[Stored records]
§
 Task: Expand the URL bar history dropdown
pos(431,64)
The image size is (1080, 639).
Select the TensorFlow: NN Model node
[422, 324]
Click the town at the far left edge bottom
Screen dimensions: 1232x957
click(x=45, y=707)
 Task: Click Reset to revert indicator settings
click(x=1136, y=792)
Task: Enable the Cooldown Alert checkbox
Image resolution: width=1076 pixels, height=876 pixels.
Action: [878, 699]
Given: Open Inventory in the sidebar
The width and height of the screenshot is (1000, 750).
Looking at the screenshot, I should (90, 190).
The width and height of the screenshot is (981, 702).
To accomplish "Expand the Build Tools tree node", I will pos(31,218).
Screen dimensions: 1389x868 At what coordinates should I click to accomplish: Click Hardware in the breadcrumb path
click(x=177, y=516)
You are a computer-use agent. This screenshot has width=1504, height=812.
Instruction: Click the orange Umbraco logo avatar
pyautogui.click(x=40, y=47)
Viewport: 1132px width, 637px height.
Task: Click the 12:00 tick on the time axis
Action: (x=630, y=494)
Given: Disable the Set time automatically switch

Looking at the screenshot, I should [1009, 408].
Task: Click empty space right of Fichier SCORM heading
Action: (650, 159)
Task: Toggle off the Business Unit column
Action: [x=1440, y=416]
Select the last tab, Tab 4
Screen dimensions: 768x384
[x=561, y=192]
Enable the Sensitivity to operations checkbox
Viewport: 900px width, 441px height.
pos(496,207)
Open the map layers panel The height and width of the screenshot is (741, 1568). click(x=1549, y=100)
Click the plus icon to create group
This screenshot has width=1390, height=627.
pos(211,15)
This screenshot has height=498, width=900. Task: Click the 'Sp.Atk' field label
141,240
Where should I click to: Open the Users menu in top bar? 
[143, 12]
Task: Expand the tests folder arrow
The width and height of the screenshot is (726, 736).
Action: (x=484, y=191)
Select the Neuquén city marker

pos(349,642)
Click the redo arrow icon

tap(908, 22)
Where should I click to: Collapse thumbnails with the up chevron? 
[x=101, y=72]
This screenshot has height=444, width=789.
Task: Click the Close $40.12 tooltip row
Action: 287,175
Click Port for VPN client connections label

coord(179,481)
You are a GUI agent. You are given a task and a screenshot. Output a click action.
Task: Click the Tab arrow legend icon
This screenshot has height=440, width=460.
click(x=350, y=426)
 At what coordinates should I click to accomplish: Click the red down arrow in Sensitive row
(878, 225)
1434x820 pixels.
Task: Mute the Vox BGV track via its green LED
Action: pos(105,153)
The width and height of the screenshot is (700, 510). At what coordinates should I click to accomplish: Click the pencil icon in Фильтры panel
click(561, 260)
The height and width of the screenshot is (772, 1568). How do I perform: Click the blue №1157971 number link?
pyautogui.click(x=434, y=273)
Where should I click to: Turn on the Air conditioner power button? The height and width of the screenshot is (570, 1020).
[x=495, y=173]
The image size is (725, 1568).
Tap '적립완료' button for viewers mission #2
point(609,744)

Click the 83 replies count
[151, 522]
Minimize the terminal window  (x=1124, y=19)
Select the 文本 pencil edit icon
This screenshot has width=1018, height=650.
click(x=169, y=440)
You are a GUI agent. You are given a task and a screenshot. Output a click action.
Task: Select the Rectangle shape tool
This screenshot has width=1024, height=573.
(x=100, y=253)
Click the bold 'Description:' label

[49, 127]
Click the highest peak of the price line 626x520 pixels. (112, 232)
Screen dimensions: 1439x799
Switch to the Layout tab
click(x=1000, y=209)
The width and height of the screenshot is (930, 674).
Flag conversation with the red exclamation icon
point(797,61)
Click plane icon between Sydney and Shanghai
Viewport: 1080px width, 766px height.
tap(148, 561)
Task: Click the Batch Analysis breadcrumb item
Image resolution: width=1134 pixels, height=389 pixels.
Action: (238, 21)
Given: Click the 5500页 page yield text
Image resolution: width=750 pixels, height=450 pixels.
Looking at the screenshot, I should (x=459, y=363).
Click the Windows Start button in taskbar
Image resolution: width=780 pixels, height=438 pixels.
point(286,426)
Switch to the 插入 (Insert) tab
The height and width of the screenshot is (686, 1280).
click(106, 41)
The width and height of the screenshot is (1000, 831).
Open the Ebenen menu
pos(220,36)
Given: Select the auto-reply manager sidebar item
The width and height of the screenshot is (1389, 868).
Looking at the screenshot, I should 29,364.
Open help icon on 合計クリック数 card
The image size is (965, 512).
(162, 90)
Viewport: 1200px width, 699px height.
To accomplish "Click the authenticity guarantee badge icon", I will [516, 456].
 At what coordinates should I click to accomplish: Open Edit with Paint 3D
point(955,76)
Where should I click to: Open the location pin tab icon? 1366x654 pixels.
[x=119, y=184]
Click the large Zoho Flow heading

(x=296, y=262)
§
## PROBLEM TO WORK ON
Look above for the line holding "Click the 83 replies count", then set down exactly that line and every line after it up to and including the line holding "The width and height of the screenshot is (930, 674).", with nothing else.

## EXPECTED OUTPUT
Click the 83 replies count
[151, 522]
Minimize the terminal window  (x=1124, y=19)
Select the 文本 pencil edit icon
This screenshot has width=1018, height=650.
click(x=169, y=440)
You are a GUI agent. You are given a task and a screenshot. Output a click action.
Task: Select the Rectangle shape tool
This screenshot has width=1024, height=573.
(x=100, y=253)
Click the bold 'Description:' label

[49, 127]
Click the highest peak of the price line 626x520 pixels. (112, 232)
Screen dimensions: 1439x799
Switch to the Layout tab
click(x=1000, y=209)
The width and height of the screenshot is (930, 674).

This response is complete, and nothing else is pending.